It's a mature market [1] so whilst migrating VMs can to some extent be a hassle, the architecture is generally understood, and there are tools to assist the process. Broadcom may have some ability to lock in VMWare customers due to their management tools, but also face the danger with all system migrations that an audit naturally tends to occur at the same time not infrequently reducing the amount of required licences and leading to re-evaluation of the solution.
[1] There are established vendors such as VMWare, Xen, Microsoft, and cloud providers. Most other operating systems also feature hypervisors with varying degrees of functionality and operating system support - a serial console, network adapter, and storage are all that's required to get some useful work started. Then there are emulators such as Qemu that are sometimes hardware assisted, that run almost everywhere, and moving into specific domain support such as DOSBox 'looks like DOS enough to run games, but not much else' and DOSBox-X 'accurate enough it should run DOS/Win9x business apps'.
I don't see guaranteed PCI passthrough support without a hardware compatibility list working any time soon though. Too many dependencies, hardware bugs, and configuration issues.
There's another long term problem for term If they may think they're losing the small fry they don't care about but among those are the not-yet big fish who they'd want eventually. Of course if you think in quarterly figures that's not an issue but that in itself should be enough to ensure their competitors outgrow them.
I wonder how many of those who saw it coming were already making their plans or actually migrated well before the announcement.
We did, although it was more for platform consolidation and ongoing costs than VMWare's behaviour as far as I'm aware. For historic reasons we had a large VMWare on-prem system that was costing us a lot of money. Requests to migrate started early 2023 if not before, and were repeatedly followed up throughout the year.
I completed the migration in my area prior to the end of the year. Some of the VMs were old and in need of a little spring cleaning that it was easier to re-provision, copy data and setup, rather than upgrade and live migrate.
We are largely a Windows shop. There's also a lot of legacy but that's being effectively migrated. As such it makes sense to go to Hyper-V, and from an end VM user point of view rather than VM management there's no discernible difference between VMWare and Hyper V VMs. If anything it's better now.
I have been lucky. Working in a very small business environment I have used Vmware once, and after that only Proxmox (KVM). Since I'm a Linux expert, it has been quite an obvious choice. Now I have at least one less problem than a lot of other sysadmins: no Vmware to migrate away from.
Still I don't expect that a lot of people will migrate away from Vmware and to open source solutions: I think that while most will remain with Vmware, the ones that will migrate will choose Hyper-V.

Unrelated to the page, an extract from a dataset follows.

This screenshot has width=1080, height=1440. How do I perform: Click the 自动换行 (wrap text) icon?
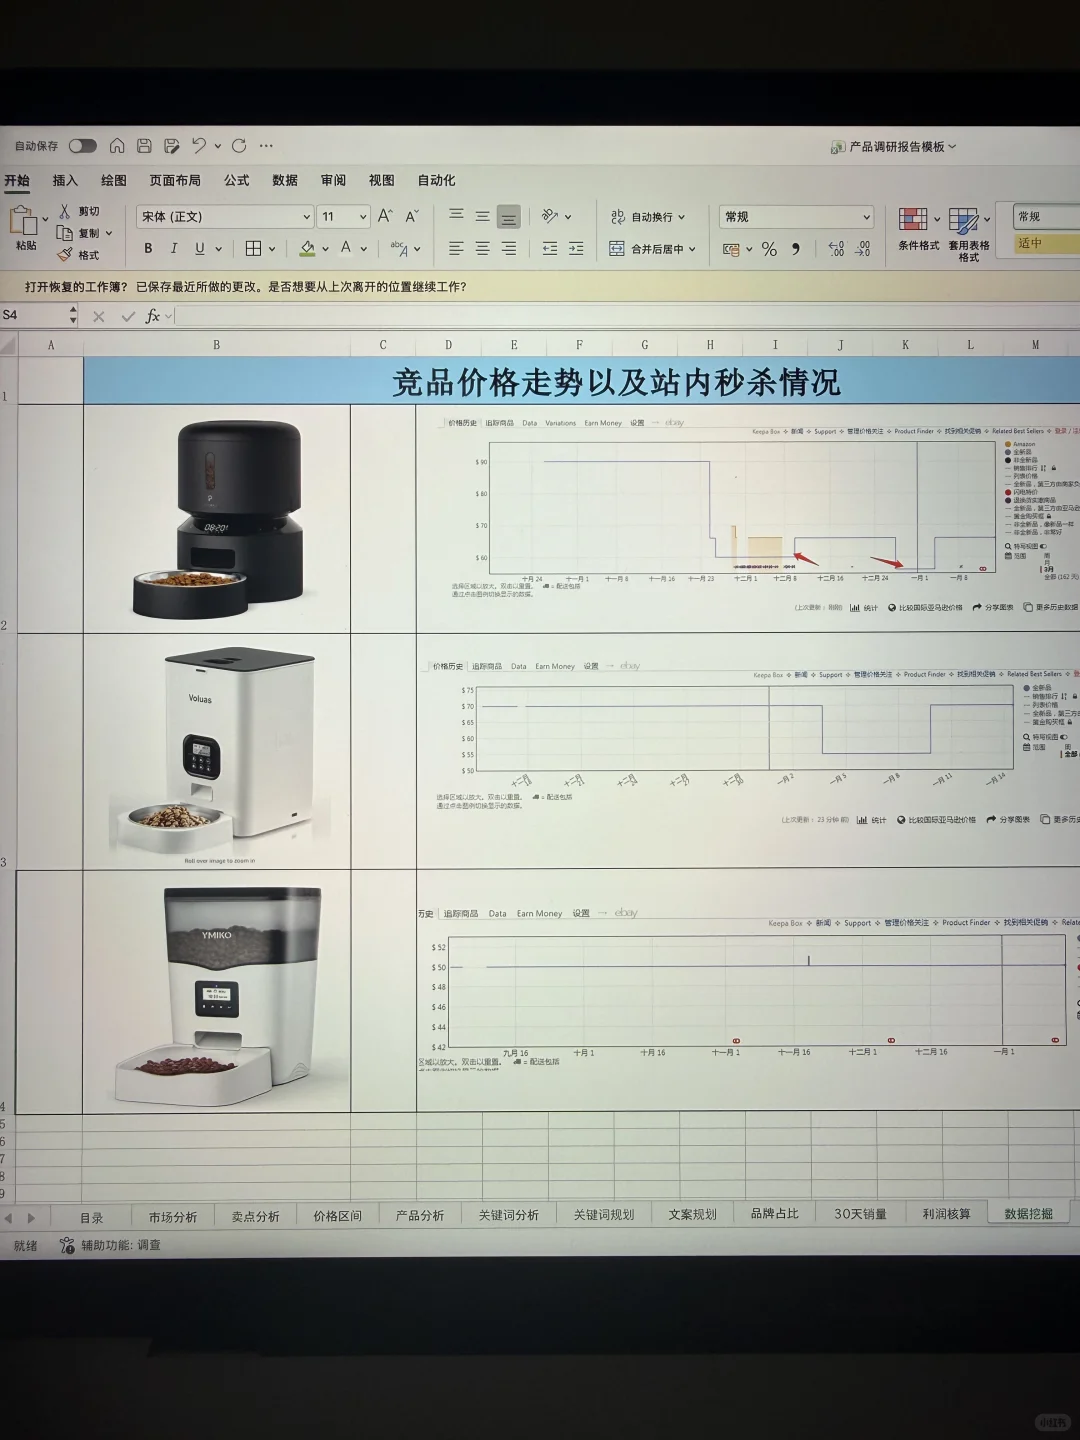618,216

Not everyone wants to use open source so Microsoft and Nutanix will surely pick up customers. Some of those difficult to migrate legacy workloads will probably also be modernized and moved to AWS as well now that the cost/benefit equation has been completely upended. A world where Proxmox is the de facto hypervisor stack of choice for small outfits and new admins playing around at home doesn't seem completely unreasonable. Broadcom killing ESXi all but guarantees the VMWare talent pipeline is done for. In 5-10 years hiring VMWare admins will be like finding someone to run your mainframe today. That's a lot of risk even if VMWare is ideal for your needs.
If I could upvote you twice, I'd do it in a heartbeat.
We are not what you'd consider a large shop- 25 hosts, and ~400 VMs. I have zero problems with migrating over to ProxMox (Cisco's appliances apparently support being run on it), but setting up the clustering, high availability, and load leveling is the real spice that makes life easier for us.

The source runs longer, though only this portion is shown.